Assignment 1

In this assignment you will be working on setting up your system and refreshing basic probability theory or basic linear algebra concepts such as Singular Value Decomposition (SVD). You are mandated to use the Pytorch namespace libraries such as pytorch.linalg, pytorch.rand and in general libraries in the pytorch.xyz namespace but not any derived or any other libraries. The idea is to implement from scratch the following without implementing every minute component such as random number generators etc.

Points:


Development Environment Setup

Ubuntu and MAC users

Install docker in your system and the VSCode docker and remote extensions.

Windows users

  1. Install WSL2.

  2. Ensure that you also follow this tutorial to setup VSCode properly aka the VSCode can access the WSL2 filesystem and work with the remote docker containers.

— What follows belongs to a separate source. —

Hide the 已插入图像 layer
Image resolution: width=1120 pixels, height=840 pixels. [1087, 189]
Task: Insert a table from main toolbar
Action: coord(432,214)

  3. If you have an NVIDIA GPU in your system, ensure you have enabled it.

All Users

Following the instructions of the course site with respect to the course docker container

  1. Install docker on your machine.
  2. Clone the repo (For windows users ensure that you clone it on the WSL2 filesystem.) Show this by a screenshot below of the terminal where you have cloned the repo.
  3. Build and launch the docker container inside your desired IDE (if you havent used an IDE before you can start with VSCode).
  4. Launch the virtual environment with rye sync inside the container and then show a screenshot of your IDE and the terminal with the (your virtual env) prefix.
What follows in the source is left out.